Alternative therapies used in selected cases include coil embolization, thrombogenic particles including polyvinyl alcohol, gelfoam, thrombin, embolic agents like N-butyl cyanoacrylate glue, and autologous blood clot.30,31 Although potentially useful in emergency situations, these agents carry a risk of loss of the vessel lumen and subsequent infarction. Vessel occlusion techniques should therefore be used as a last resort for the treatment of distal perforations, in which the potential for myocardial injury is limited.30

If a large perforation causes severe ischemia or hemodynamic deterioration or cannot be sealed with the available techniques, emergency surgery is indicated. Surgical intervention may be life-saving, but, since these patients have more severe perforations, it is associated with higher morbidity and mortality and worse outcome.
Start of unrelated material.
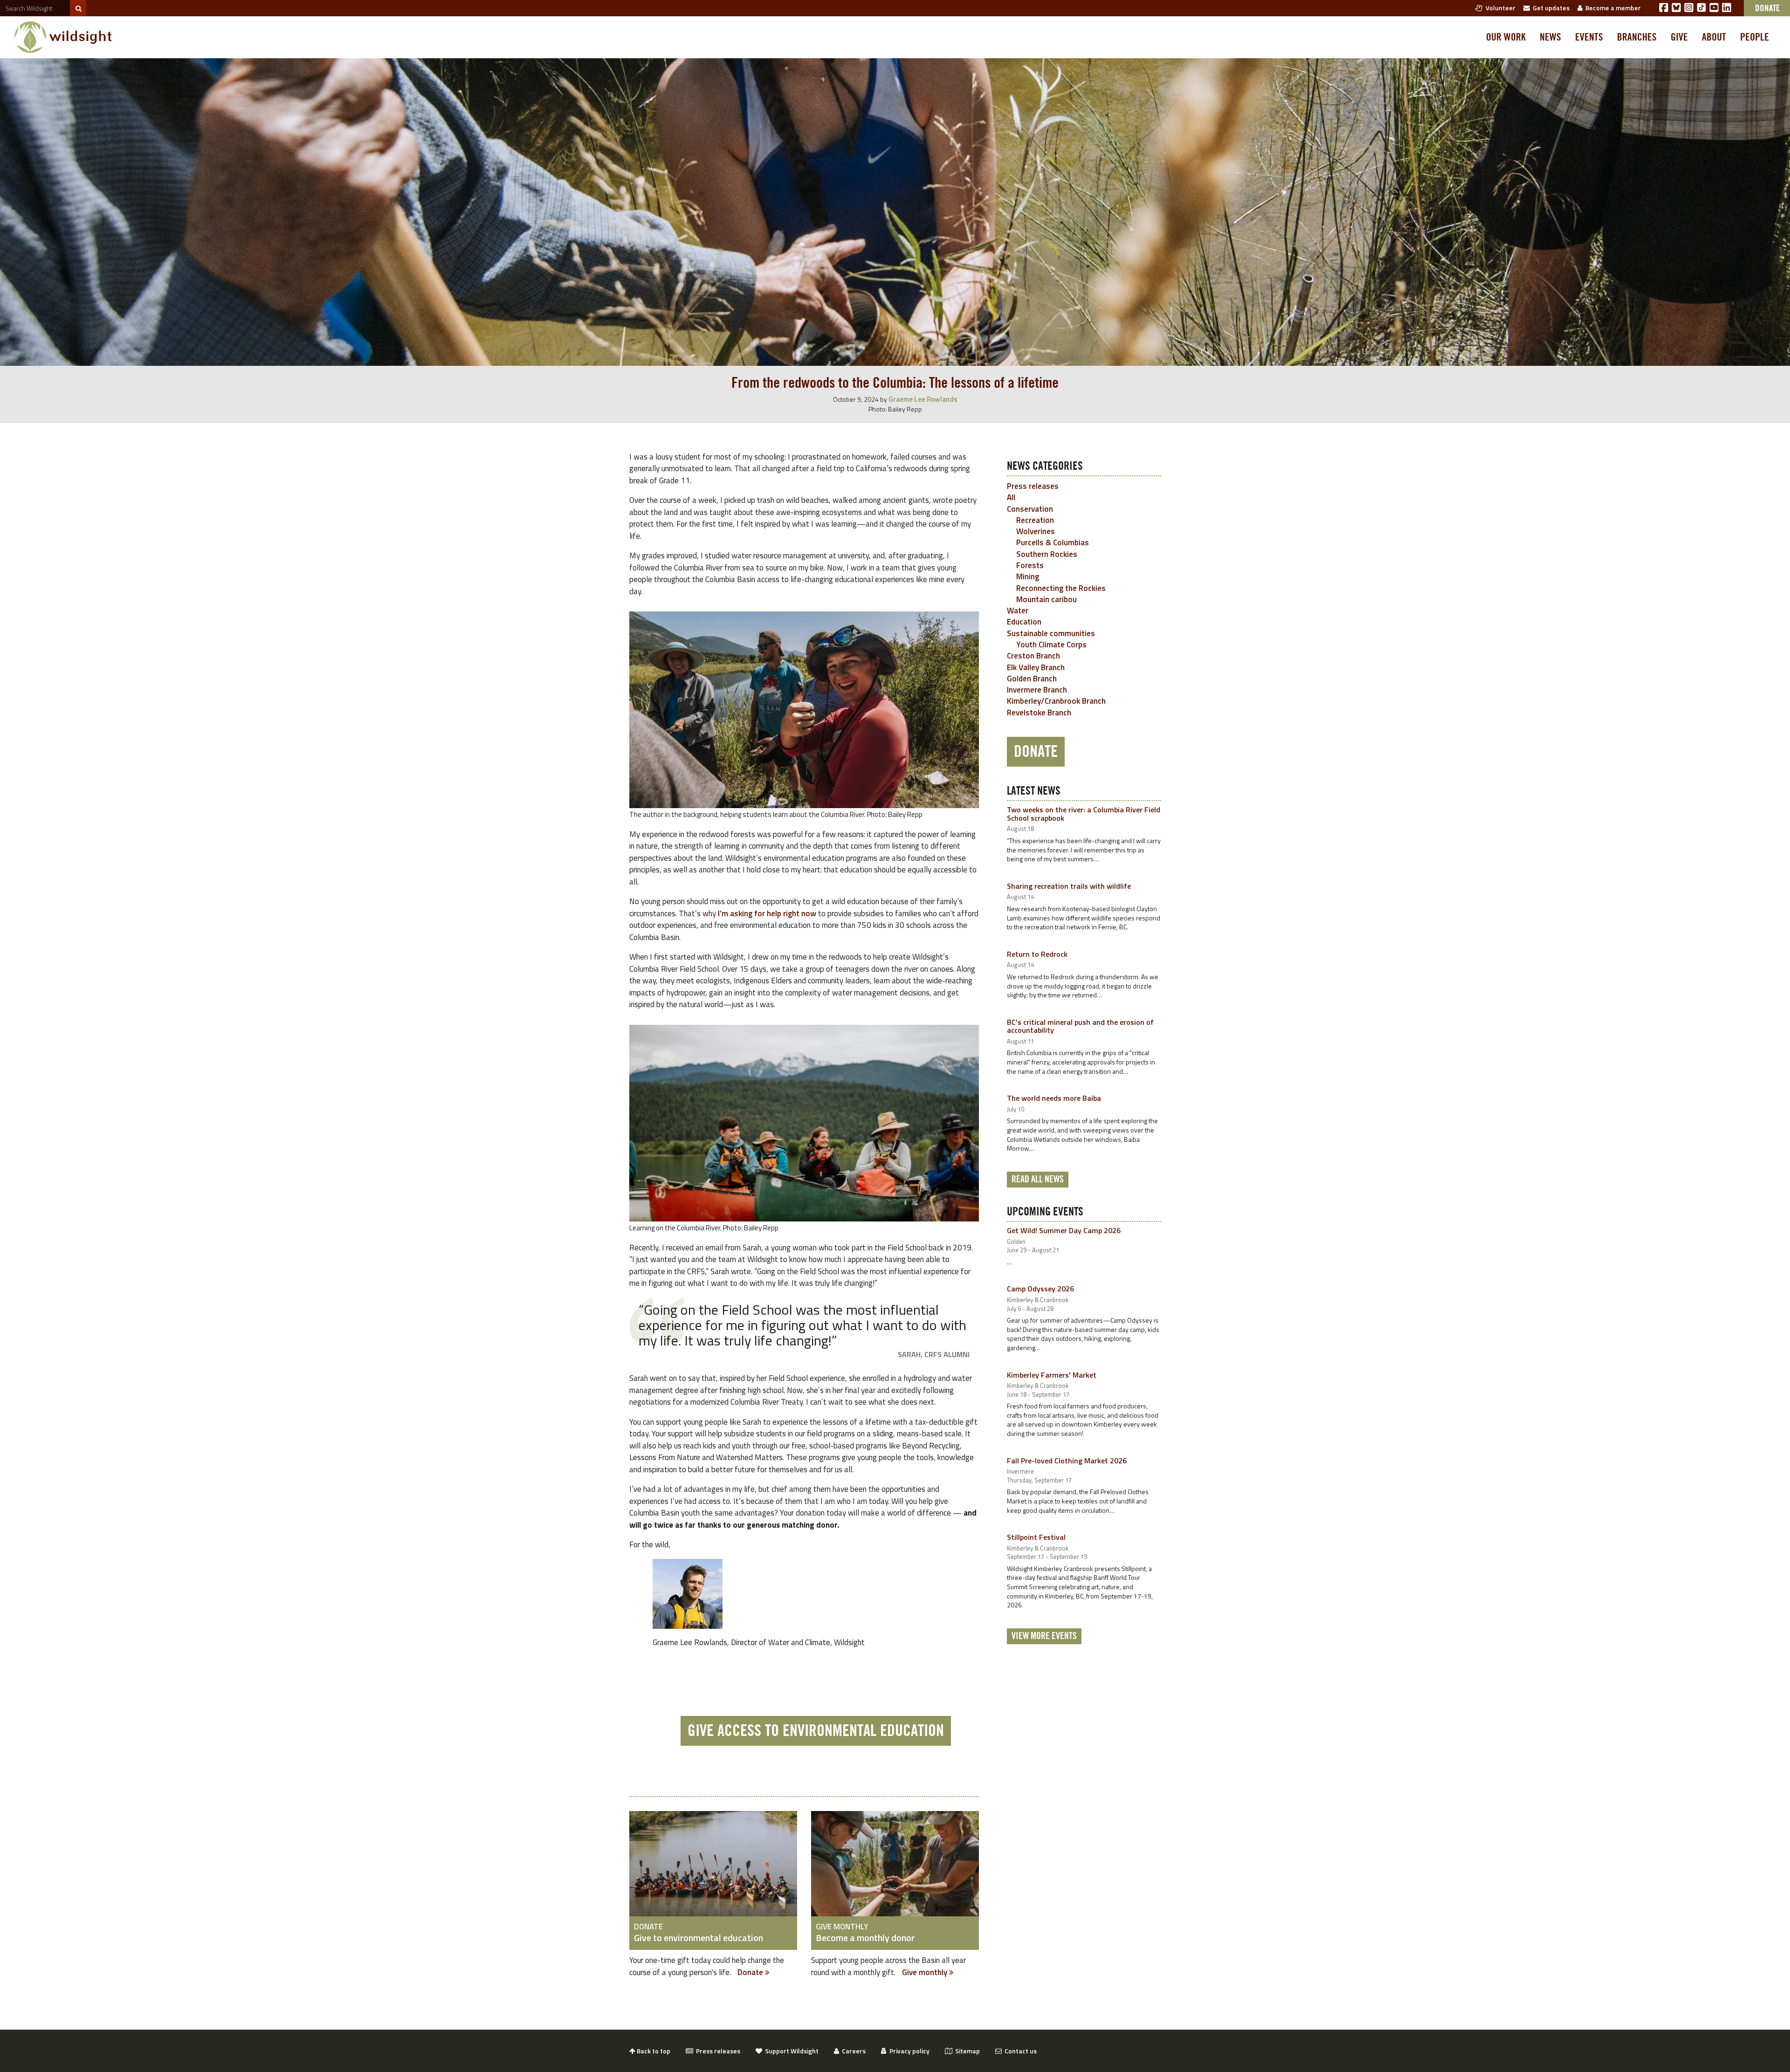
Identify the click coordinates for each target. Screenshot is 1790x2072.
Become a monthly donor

Earlier surgical referral should be considered in this context when dealing with high-grade perforations.6

CAP is a rare but feared complication in the catheterization laboratory. PCI in calcified or tortuous vessels or in chronic total occlusions or complex lesions increases the risk of CAP. Choosing appropriate therapy may be life-saving.

The authors have no conflicts of interest to declare.